Fierce Fiction: Kids Don’t Have To Wear Black At Funerals


A small Miranda story as written by Aimee Swartz

The day we buried my father was the hottest day of the summer. I woke up with my head half wet and the covers in a ball on the floor. Carla refused to sleep with the fan because she liked either silence or love songs. She couldn’t fall asleep to anything else.

On most summer nights we wore only underwear to bed and slept with icepacks under our neck that leaked through the night. When I woke up, my pillow was wet and smelled like sour apple, our favorite shampoo. I have to admit I liked the coolness of wet pillow, but when Carla suggested I just pour water on it before bed to get it over with, I just couldn’t, because it seemed like cheating.

Carla liked to oversleep, so for Christmas one year I bought her a alarm clock that played “Here Comes the Sun,” but she says she likes it better when I wake her up myself. Every morning she was in the same position – on her back with her hands to her side. I wished I could sleep looking like this, but I could only stay still when I was sick.

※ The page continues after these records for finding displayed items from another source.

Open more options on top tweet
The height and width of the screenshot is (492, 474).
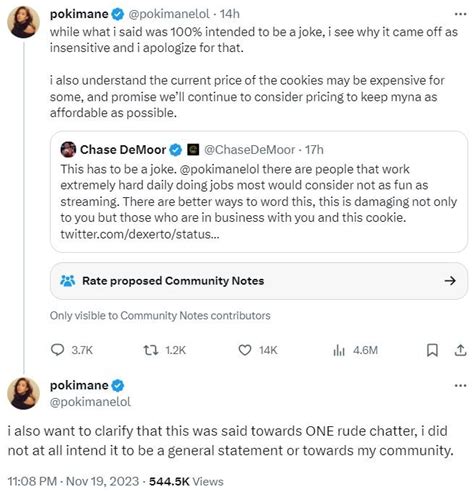(x=460, y=14)
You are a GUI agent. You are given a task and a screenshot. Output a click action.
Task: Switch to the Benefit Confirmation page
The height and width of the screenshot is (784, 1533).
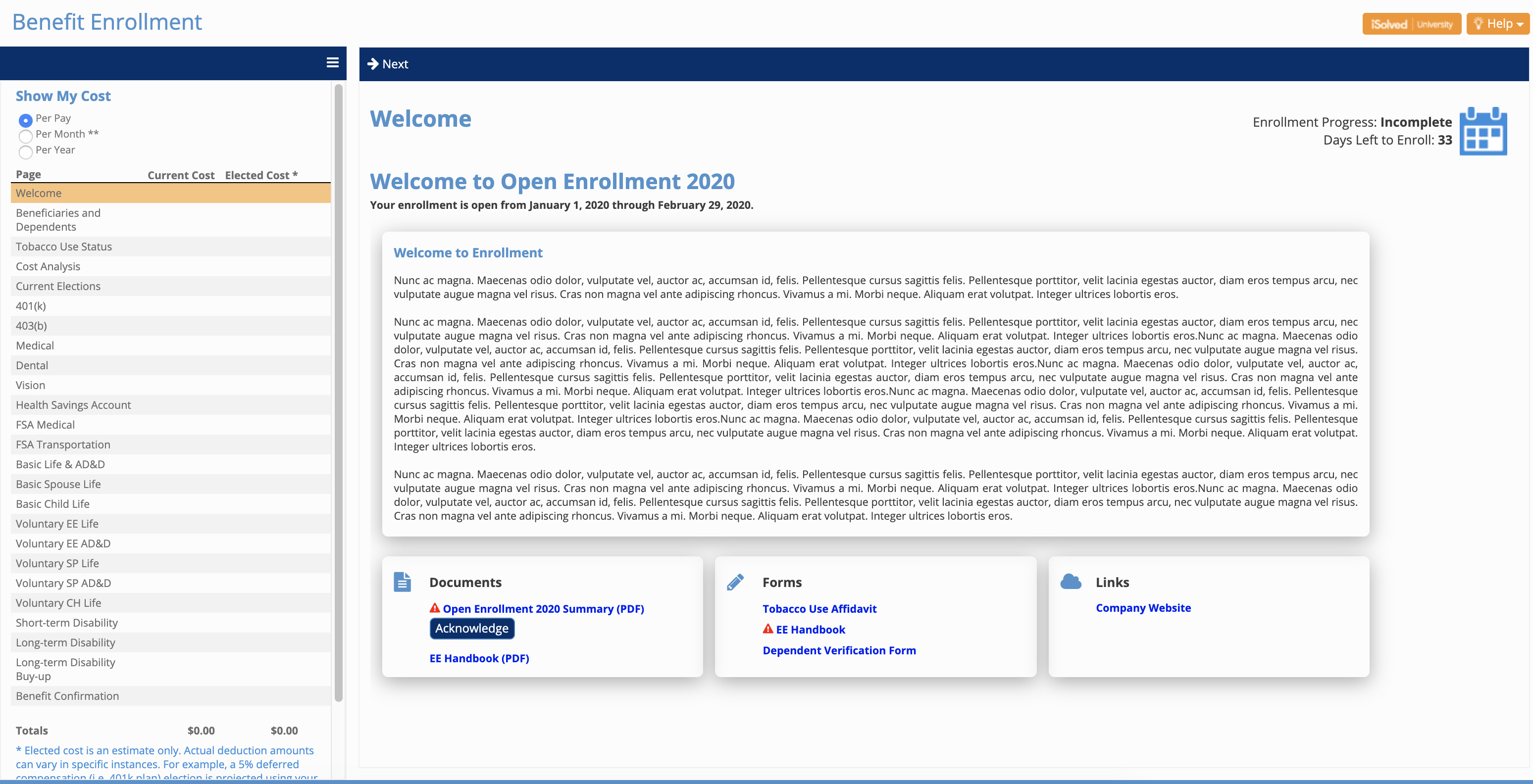(67, 695)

That morning, though, Carla was already up, showered, and getting dressed. She was humming a song they taught us in grade school; it was the one about a mule but it sounded like a lot of other songs. Carla had parted her hair on the side and covered her lips and eyelids with Vaseline, a tip from “Seventeen” for girls who were not allowed to wear make-up. Carla chose a white skirt with the blue ribbon around the bottom and a top that was the same color blue. She looked as if she were going to play a game of tennis.
“Kids don’t have to wear black at funerals, you know.  That’s what Ronnie Navarro told me,” Carla said when she saw me looking at her.

Ronnie, short for Veronica, lived down the street with her grandmother and about 10 cats. When her grandma died, we sent her a basket from the mall full of fruit, sausage, and sugar-free candy for Ronnie, who was the only diabetic and Mexican in our school. When we went to visit her a few weeks later, the fruit was rotten but the candy was gone.

“Ronnie doesn’t know any better. She didn’t have a proper mother, that’s why her she lived with her grandma,” I said. “Mom is going to make us wear black.”